L’étincelle qui permettra cet engagement peut venir de l’organisation d’évènements similaires à la fête de la Musique ou des Nuits Blanches à l’échelle européenne. Nous proposons donc la tenue annuelle d’une Journée européenne pour l’énergie, médiatisée à la manière d’un téléthon ou d’un sidaction européen, lors de laquelle seraient présentées les initiatives à succès, les projets locaux, régionaux et internationaux, retransmises des conférences d’acteurs internationaux, et qui permettrait à la volonté mobilisatrice de l’Europe de prendre corps.

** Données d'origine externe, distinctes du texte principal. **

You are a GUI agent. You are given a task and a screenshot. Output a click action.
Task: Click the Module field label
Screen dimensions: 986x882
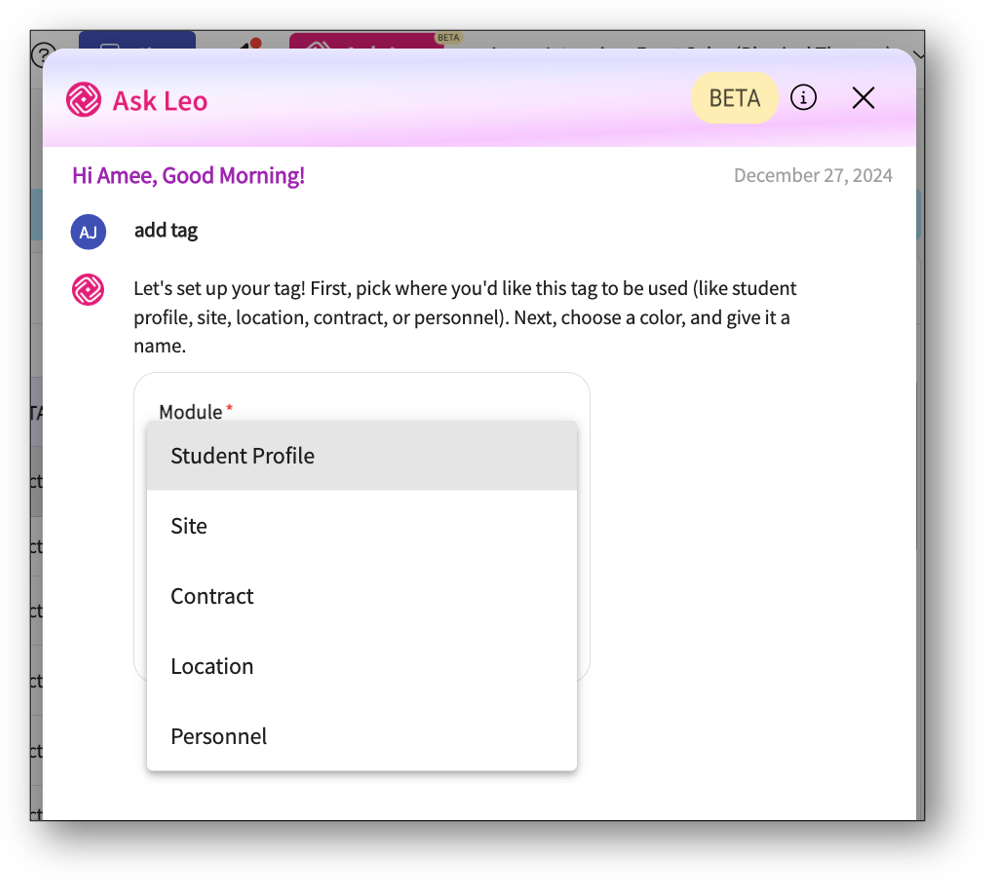[x=191, y=412]
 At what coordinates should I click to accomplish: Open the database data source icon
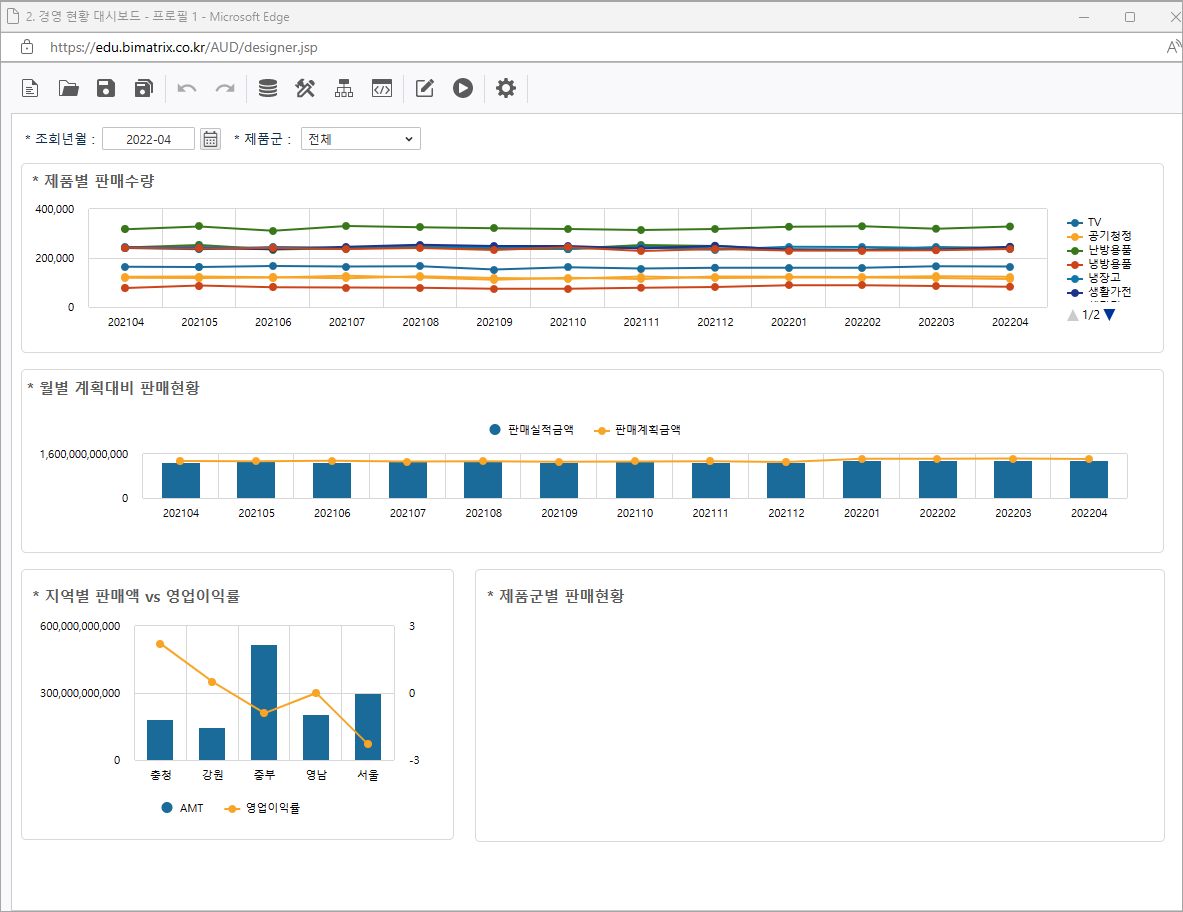click(x=267, y=88)
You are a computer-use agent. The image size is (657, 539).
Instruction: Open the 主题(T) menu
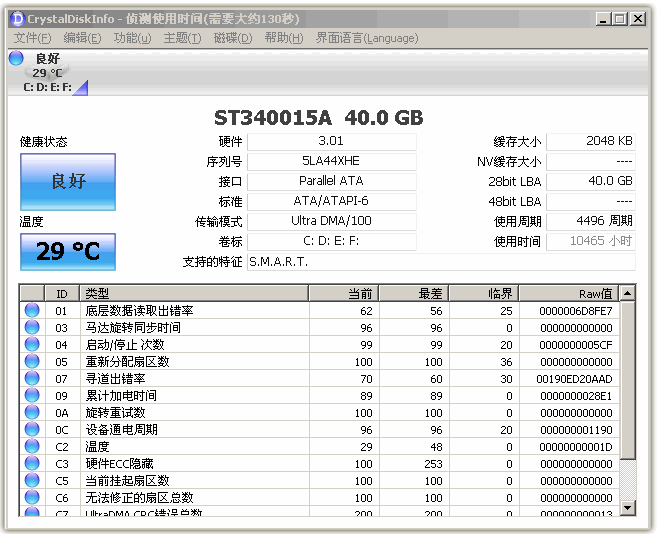pyautogui.click(x=182, y=38)

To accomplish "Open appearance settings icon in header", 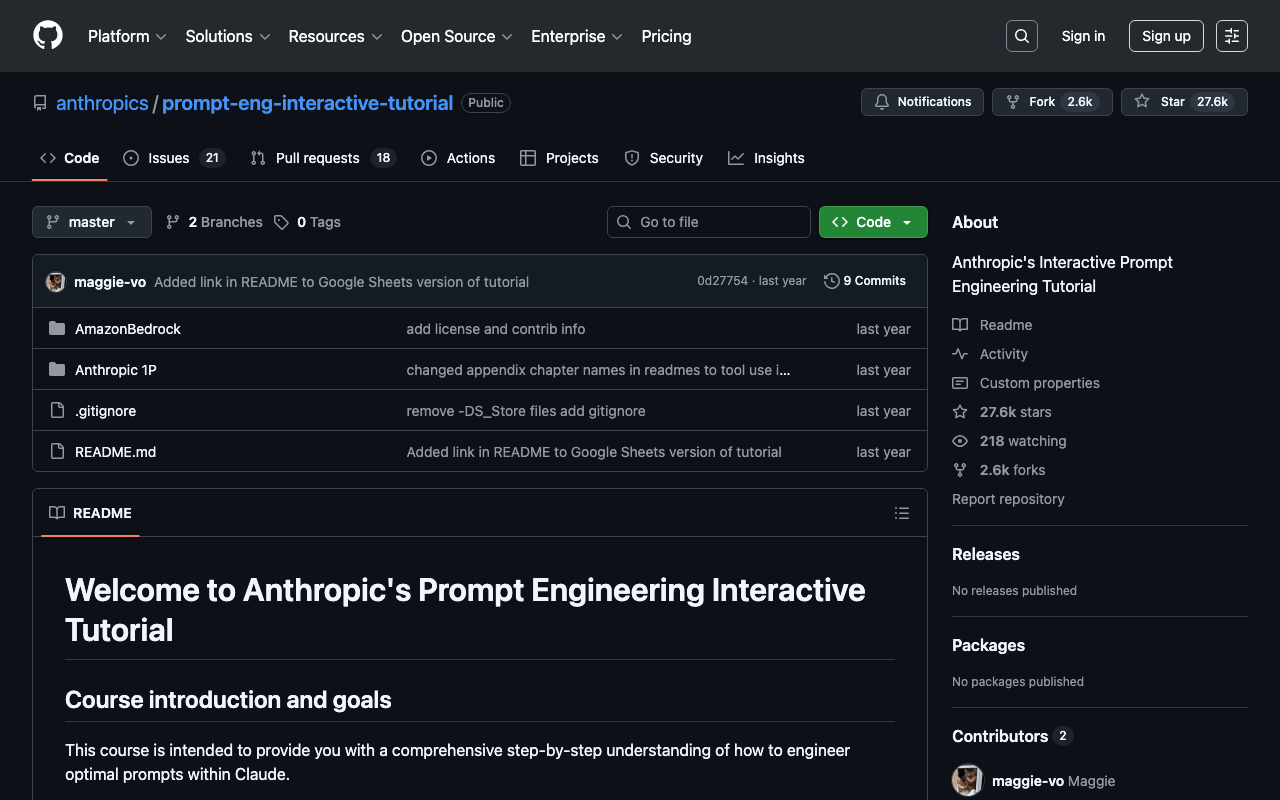I will 1231,36.
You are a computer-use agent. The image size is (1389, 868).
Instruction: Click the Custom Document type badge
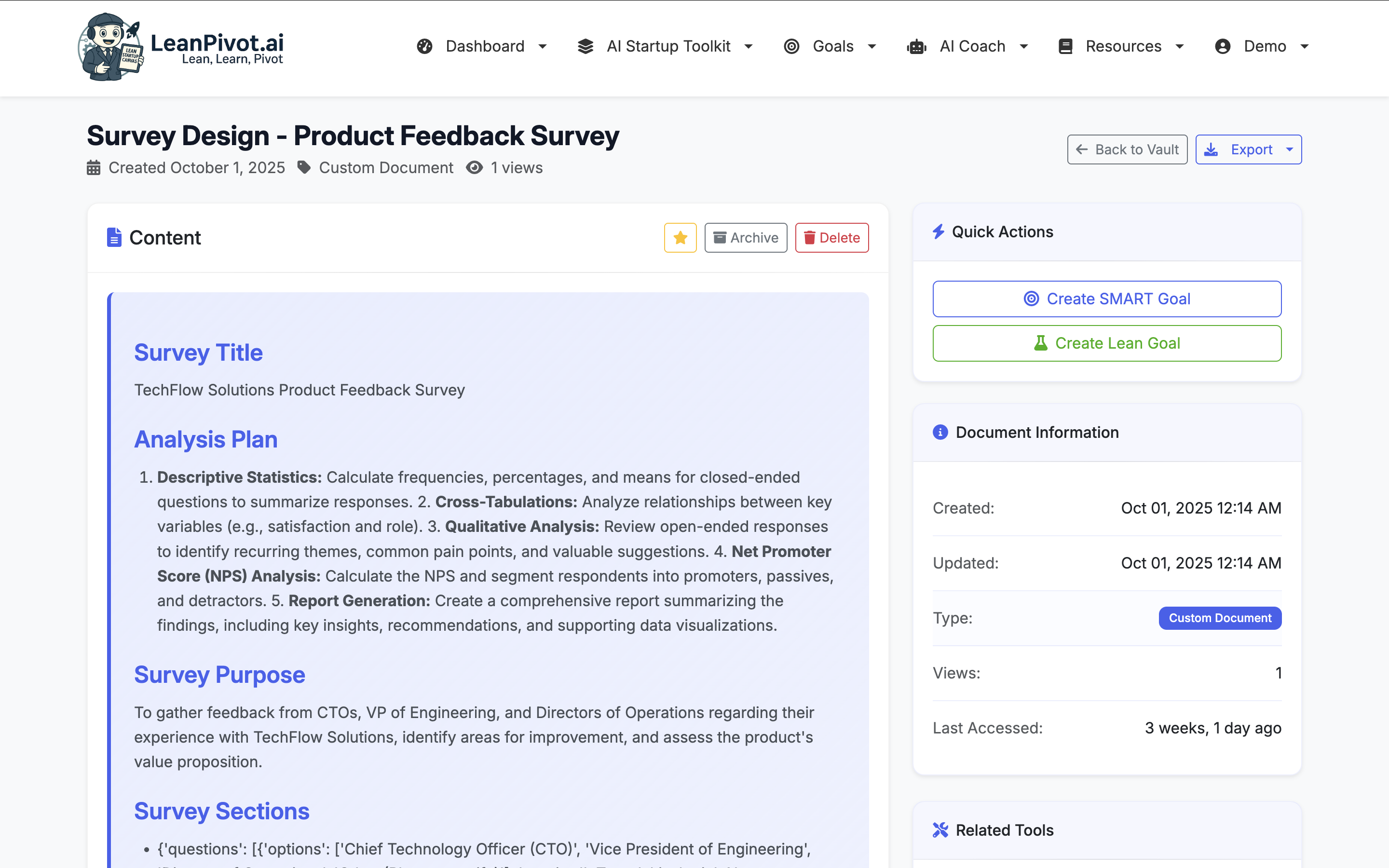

Il est aussi possible de s’inspirer du programme Erasmus, qui est une des actions concrètes de l’Europe qui a le plus contribué au sentiment européen auprès des jeunes générations. On peut ainsi dans un premier temps imaginer un renforcement du programme pour la formation dans le domaine énergétique, notamment en augmentant les bourses, puis ensuite homogénéiser les stages ou projets collectifs étudiants afin de favoriser la constitution de groupes internationaux dont les meilleurs résultats seraient présentés lors de la Journée pour l’énergie.

On pourrait enfin également imaginer d’élargir le principe du Volontariat International en Entreprise (VIE) à tous les pays dans le domaine de l’énergie.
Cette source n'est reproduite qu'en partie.